巫女と神社 前編
※原作の設定をいくつか無視してます。
- 博麗神社は妖怪で賑わっていない
- 紫が霊夢を顧みる描写がない
- 博麗神社と守矢神社が疎遠
主にこの三点ですが、表現の都合上他にもちょっとした原作との矛盾が散見されるかと思います。
「あら、こんな神社に参拝客?御利益は期待しないでね」
それきり彼女はこちらに視線もくれなくなった。箒で落ち葉を掃き続けている。
一般に参拝というのは、自分の中の人に見せない部分で神に祈りを捧げるのだから、こうした無関心はかえって心遣いになる。
しかし男の場合は違った。
霊夢の装束を見て巫女だと確信した彼は、お参りなど忘れてしまったかのように参道から外れ、境内のすみで掃除をしていた霊夢に向かって声をかけた。
「あのう」
「なによ。参拝する気がないんだったら帰ってちょうだい」
「この神社のご神体は何でしょうか」
「……あー。なんの御利益があるか知りたい人?言ったでしょ、期待しないでって」
「いえ、御利益は期待してませんが。ご神体に興味があるんです」
「知らないわ。何を祀っているか、どんな御利益を授けてくれる神なのか。もしかしたらご神体なんてないかも。悪いけど、多分あなたが訊きたいことは何にも知らないと思うわ」
「そうですか……。残念です」
肩を落とした男は、そのまま帰るのかと思いきや、境内をぶらぶらとし始めた。
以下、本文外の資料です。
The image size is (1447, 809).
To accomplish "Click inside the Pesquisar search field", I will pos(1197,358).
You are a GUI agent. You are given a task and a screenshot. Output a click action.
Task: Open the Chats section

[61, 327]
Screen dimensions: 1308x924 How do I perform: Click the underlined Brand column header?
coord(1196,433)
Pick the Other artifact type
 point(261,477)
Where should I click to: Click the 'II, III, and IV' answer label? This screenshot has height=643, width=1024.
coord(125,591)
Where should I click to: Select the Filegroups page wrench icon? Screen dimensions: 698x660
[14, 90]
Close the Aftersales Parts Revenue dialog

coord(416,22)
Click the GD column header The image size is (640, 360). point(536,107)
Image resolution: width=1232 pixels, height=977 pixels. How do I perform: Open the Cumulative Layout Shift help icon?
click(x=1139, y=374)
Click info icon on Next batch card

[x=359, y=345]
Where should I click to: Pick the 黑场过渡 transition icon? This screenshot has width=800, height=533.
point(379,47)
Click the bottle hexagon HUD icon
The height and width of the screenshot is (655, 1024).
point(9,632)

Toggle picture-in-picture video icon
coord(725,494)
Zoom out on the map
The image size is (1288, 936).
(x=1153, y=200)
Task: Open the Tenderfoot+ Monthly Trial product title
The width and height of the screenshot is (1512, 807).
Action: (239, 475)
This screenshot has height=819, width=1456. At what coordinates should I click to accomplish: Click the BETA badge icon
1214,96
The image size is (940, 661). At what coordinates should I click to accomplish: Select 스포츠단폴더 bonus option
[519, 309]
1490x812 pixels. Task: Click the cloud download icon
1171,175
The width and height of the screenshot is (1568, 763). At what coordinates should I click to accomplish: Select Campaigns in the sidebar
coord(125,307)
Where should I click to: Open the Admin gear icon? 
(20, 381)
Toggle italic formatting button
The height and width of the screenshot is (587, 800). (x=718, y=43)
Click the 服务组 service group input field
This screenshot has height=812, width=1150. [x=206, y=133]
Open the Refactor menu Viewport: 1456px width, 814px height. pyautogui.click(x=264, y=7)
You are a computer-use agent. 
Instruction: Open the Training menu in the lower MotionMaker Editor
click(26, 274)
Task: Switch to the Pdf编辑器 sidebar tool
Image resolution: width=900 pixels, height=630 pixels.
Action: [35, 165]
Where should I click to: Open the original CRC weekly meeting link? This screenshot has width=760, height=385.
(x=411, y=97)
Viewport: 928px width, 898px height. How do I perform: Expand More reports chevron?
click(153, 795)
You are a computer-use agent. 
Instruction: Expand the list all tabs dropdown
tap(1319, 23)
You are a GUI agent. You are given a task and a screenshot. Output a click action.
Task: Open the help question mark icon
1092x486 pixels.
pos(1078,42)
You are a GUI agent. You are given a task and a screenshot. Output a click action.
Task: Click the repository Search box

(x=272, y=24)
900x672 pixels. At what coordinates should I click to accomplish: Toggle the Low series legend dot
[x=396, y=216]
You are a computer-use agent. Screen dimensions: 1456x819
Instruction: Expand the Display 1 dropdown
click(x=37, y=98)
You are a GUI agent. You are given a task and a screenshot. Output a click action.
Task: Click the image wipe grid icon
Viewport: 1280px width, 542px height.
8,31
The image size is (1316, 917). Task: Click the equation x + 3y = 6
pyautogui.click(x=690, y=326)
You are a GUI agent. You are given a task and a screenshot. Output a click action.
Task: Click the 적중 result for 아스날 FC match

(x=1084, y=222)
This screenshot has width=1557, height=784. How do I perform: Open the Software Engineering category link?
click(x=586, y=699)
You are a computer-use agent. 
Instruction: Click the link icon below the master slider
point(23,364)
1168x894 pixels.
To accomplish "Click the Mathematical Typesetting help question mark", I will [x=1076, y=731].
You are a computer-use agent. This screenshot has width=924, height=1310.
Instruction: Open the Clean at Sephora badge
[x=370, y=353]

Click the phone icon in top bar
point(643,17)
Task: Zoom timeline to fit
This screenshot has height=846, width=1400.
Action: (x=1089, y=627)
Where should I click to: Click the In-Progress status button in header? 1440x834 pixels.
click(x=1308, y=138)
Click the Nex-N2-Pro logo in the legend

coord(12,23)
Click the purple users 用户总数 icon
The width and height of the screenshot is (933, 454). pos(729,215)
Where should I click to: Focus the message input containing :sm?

社に近づいたかと思えば、首を傾けたり屈んだり、いろんな角度から観察しているようだった。
また回り込んで社の横腹を覗き込んできたかと思えば、今度は鳥居を観察しだした。とにかく神社に使われている材木の一本でもいとおしそうな顔をして、食い入るように見詰めていた。
そんな彼に、今度は霊夢から声をかけた。
「ちょっと。あなた参拝客じゃないの?そうでないなら、帰ってちょうだい」
男は遠慮がちに、
「すいません。神社が好きなもので。お賽銭は入れて帰るので、しばらく見逃してもらえませんか」
「あら、そう?単なる冷やかしじゃないなら、歓迎だけど。ただあんまり長くは置いておかないわよ」
そう言って霊夢は元いた位置に帰っていった。
それからまた箒をせっせと動かし始めた。しかしもう落ち葉はすっかり掃ききってしまっていて、もう砂埃をいたずらに巻き上げるだけに過ぎない。
男は大義を得たと言わんばかりに、少しばかり堂々とした態度になって、境内をちょろちょろと動き回った。
ただ無意味に動き回っている訳でもない。彼にとっては、立派な娯楽の一環だ。
男は神社が好きだった。
神社には人の歴史が詰まっている。土着の風俗や当時の世相が反映されて、変質しやがて神になる。こうした性質に男は日本の原風景を感じ取るのだ。そうして何とも言えない安らぎを覚える。
不意に霊夢が声をかけた。
「もういいでしょ?続きは今度になさい」
「それもそうですね。それじゃあ、お賽銭を」
男は手水舎へと向かい、手と口を丁寧に濯いでから、拝殿に向かって参拝した。
放られた一銭と拍手の小気味の良い音が鳴る。
それから振り向いた男は驚いた。
霊夢が目の前に立っていたのだ。
「中途半端な作法ね。鳥居をくぐるところから始めるものだと思っていたけど」
内心で狼狽えつつも、男はどうにか言葉を続けた。
「賽銭を、って言ったでしょう。黙って一度外に出るんじゃあ、誤解を招きかねないと思いまして」
「じゃあ断りの一つ、言ってくれればよかったのに」
「それもそうだ。頭が回らなかった。今度またちゃんとやりましょう」
「今度、ねえ…………」
そういう霊夢の口調は投げやりだった。
今度とか、またとか、他にもいつかだとかそういった約束は、往々にして果たされない。都合の好い取り繕いの言葉にしかならない。
そうして二人は別れた。
男の背中を見る霊夢の冷ややかな目は、すぐに冷淡ささえ感じさせない無関心へと戻っていった。
その日霊夢は奥の社殿で休んでいた。
特に仕事をする気にも慣れずに、ただただぼうっとしていたのだ。
何一つ音の無い世界の中で、孤独と平穏の入り交じった退屈へと沈んでゆく。博麗の巫女としての、受け継がれてきた日常の一環。
それはもう霊夢にとっても日常の一部となっていた。
むしろ日常とはこの退屈そのもので、心根が少しずつ腐ってゆくこの感覚にも、安堵すら覚えるものだった。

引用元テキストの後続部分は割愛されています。